Chapter Ten.
"You said you hardly knew her!" Gardenia almost spat at Holmes who did not flinch.
"I lied."
"You filthy, disgraceful, pompous Englishman! How dare you come into my house, accept my hospitality and then lie to me!"
Holmes laughed,
"I'm afraid Mr. Gardenia I have been called worse things and survived them. You obviously had connections with Miss. Adler, why don't you tell me of them?" Holmes assumed his most charming manner and his most sickly sweet voice, afraid that if he let even a hint of his true emotion slip out he would break and bring down on Gardenia all his grief and anger and all the force of his loathing, so he kept up the pretence as he had always done in the past.
"I shall not tell you anything!" Gardenia screamed once more, throwing his glass into the fire, it shattered into a million glittering pieces. Holmes stared at it for a moment, unmoving until Watson stood.
"Sit down Watson; we are not going anywhere until Mr. Gardenia tells us all he knows."
Watson obediently sat, wise enough not to disobey Holmes and loyal enough to trust that he knew what he was doing, even in this unusual circumstance. Gardenia sat, head in his hands, breathing heavily.
"Well?" Holmes pressed, sipping his brandy in a nonchalant manner that Watson was sure was going to anger his foe, and he tensed involuntary.
"What is this woman to you? Why do you care so much about how or why she died?"
"The answer to that is something you will never understand; just tell me what I need to know."
"And if I tell you, what will happen to me? Do you think I would let you take me alive? That I would let you bring me to justice, take away all I have earned?"
Holmes' face darkened and his eyes blazed,
"You have earned nothing Gardenia, you have gained everything you have through greed and murder, treading on everyone and destroying everything in your path and you expect me to be lenient?"
"I know you are a fair man Mr. Holmes, I have heard often of your fairness with men who, at the hands of the police would have been sent to the gallows."
"Those men committed crimes because they were forced into such actions, they did not choose to destroy people for their own gain as you have."
"You know nothing about what I have been through."
"I know enough to know it did not justify what you have done."

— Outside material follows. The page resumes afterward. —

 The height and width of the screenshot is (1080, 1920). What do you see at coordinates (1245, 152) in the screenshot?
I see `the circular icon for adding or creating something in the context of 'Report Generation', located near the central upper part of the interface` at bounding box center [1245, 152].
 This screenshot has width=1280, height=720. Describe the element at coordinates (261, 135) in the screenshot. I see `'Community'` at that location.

"You would care nothing for me if Adler had not died."
It was said softly but it had the desired effect, Holmes knew it was true, he knew of Gardenia's past and his fight to reclaim all he had lost; he knew he was punishing him for Irene's death when under normal circumstances he may have turned a blind eye to Gardenia's dealings, after all he could not fight the injustice in this far-off continent as well as in his own. Gardenia noticed the momentary pause and took advantage of it.
"I am right," He almost laughed. Holmes met his gaze but was far from amused.

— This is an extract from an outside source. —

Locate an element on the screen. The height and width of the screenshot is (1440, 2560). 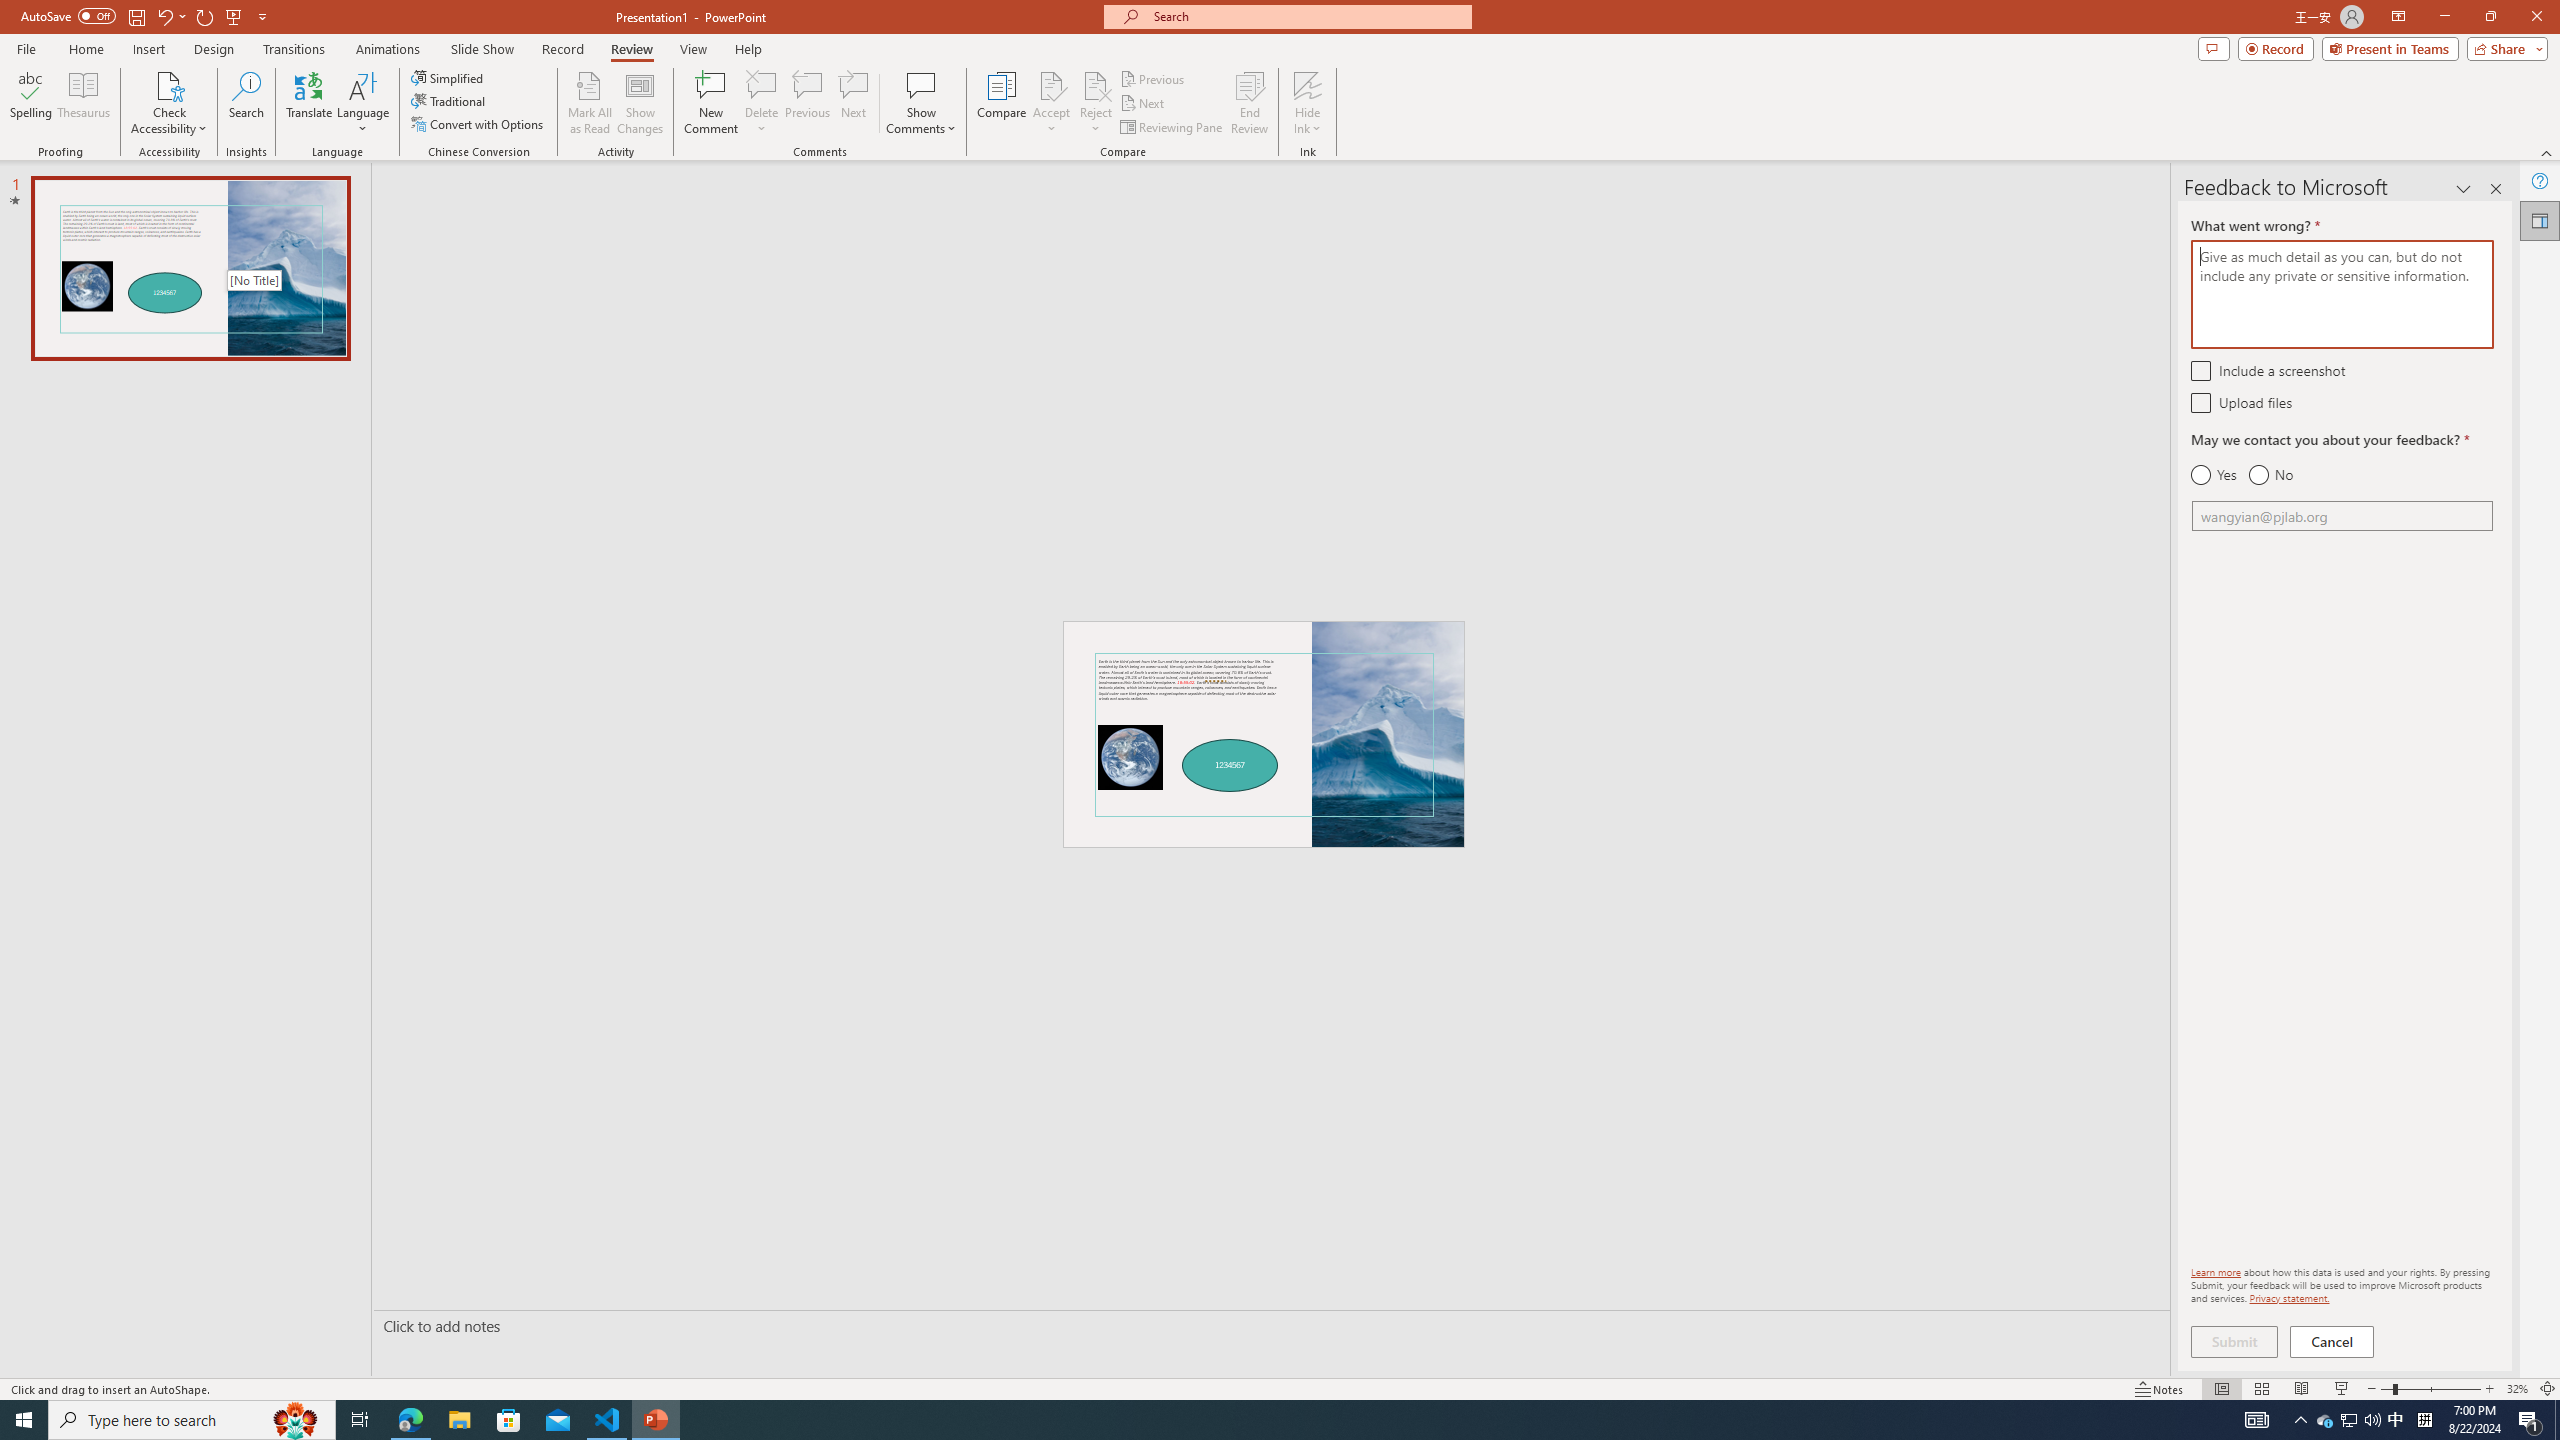
'Reject Change' is located at coordinates (1094, 84).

"It makes no difference, you are responsible for the death of someone I cared a great deal about, you will not get away with it." He stood and gazed down at the cowering Gardenia, who looked up at him with fear.
"I promise you, you will pay."
Holmes' figure took on a startling appearance and his very form seemed to force Gardenia into silence. Watson stood also, but went unnoticed by the frightened man who did not even attempt to challenge Holmes' unspoken authority. Without a word Holmes threw on his coat and swept out of the room. Watson cast a brief, pitiful glance toward the cowardly figure shivering by the fire, then followed Holmes into the night.
After a while Gardenia stood and slowly walked over to his desk. He idly stacked papers and wrote memos to various people. He unlocked a drawer and took out a faded photograph. On it was a woman, a beautiful woman who was laughing. It was all her fault, she had sent the most dangerous man in London after him and he knew he could not escape, he had never seen such determination in a pair of eyes as he had seen in this mans and he was afraid. Slowly and without thoughts he pressed the photograph to his chest, he then took a pistol from the same drawer and with tear filled eyes shot the photograph, blood covered it and glass from its frame splintered into the dying man's skin. He laughed as he fell to the ground. He was glad, Holmes would not expect it, he knew he could not beat him and he wanted out, out of this filthy life that he had created for himself, away from those eyes that were the only thing in the world that had ever scared him. Gently and without feeling Gardenia slipped away.